* EXERCISE DATA:

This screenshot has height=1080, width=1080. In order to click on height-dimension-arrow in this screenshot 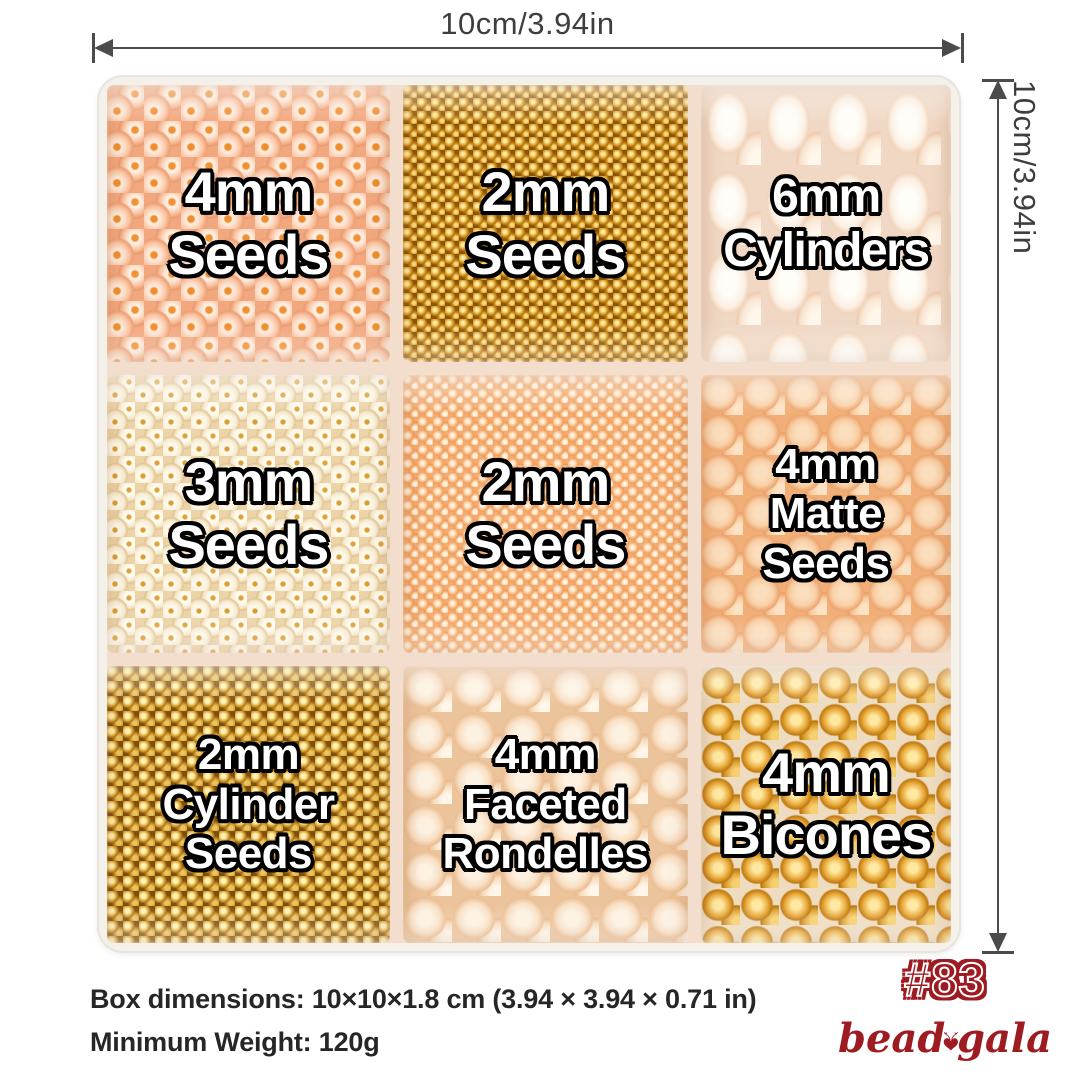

==

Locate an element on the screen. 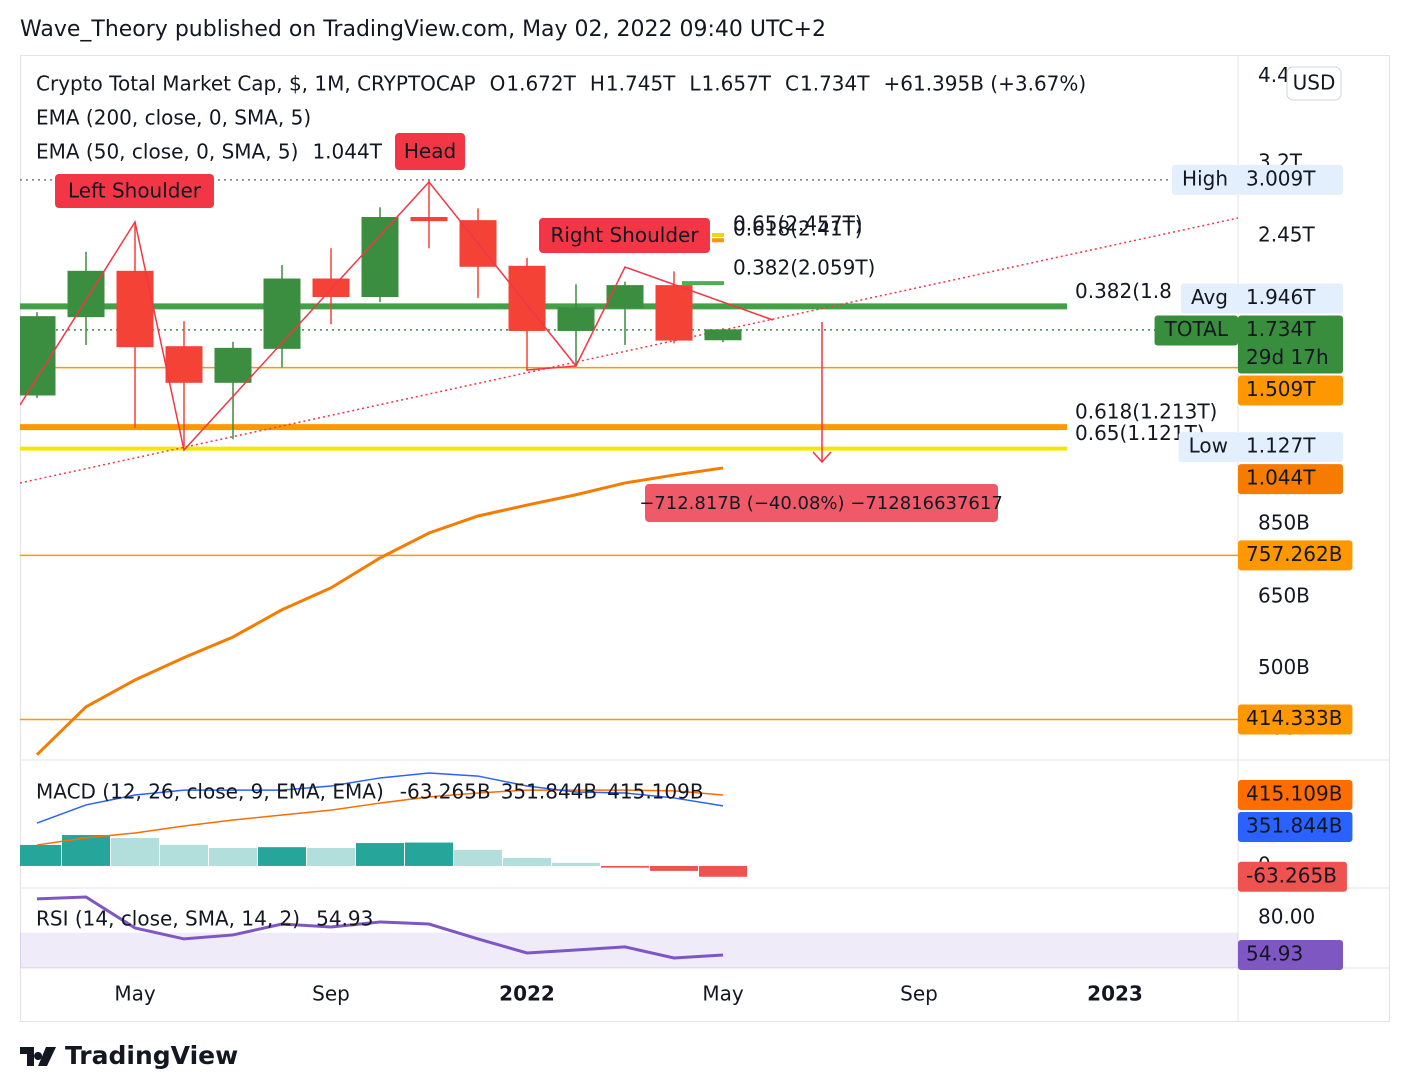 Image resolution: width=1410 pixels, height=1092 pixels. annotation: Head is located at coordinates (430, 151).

* * *

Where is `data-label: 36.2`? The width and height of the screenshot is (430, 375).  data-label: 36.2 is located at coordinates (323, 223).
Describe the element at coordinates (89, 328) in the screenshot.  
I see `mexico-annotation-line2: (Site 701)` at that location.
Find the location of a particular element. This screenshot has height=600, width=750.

* WHAT IS NEEDED: Reproduce the entries verbatim, beginning with the line that contains "coordinates (323, 223)." and ending after the line that contains "Find the location".

* SOLUTION FOR THIS TASK:
Where is `data-label: 36.2`? The width and height of the screenshot is (430, 375).  data-label: 36.2 is located at coordinates (323, 223).
Describe the element at coordinates (89, 328) in the screenshot.  
I see `mexico-annotation-line2: (Site 701)` at that location.
Find the location of a particular element. This screenshot has height=600, width=750.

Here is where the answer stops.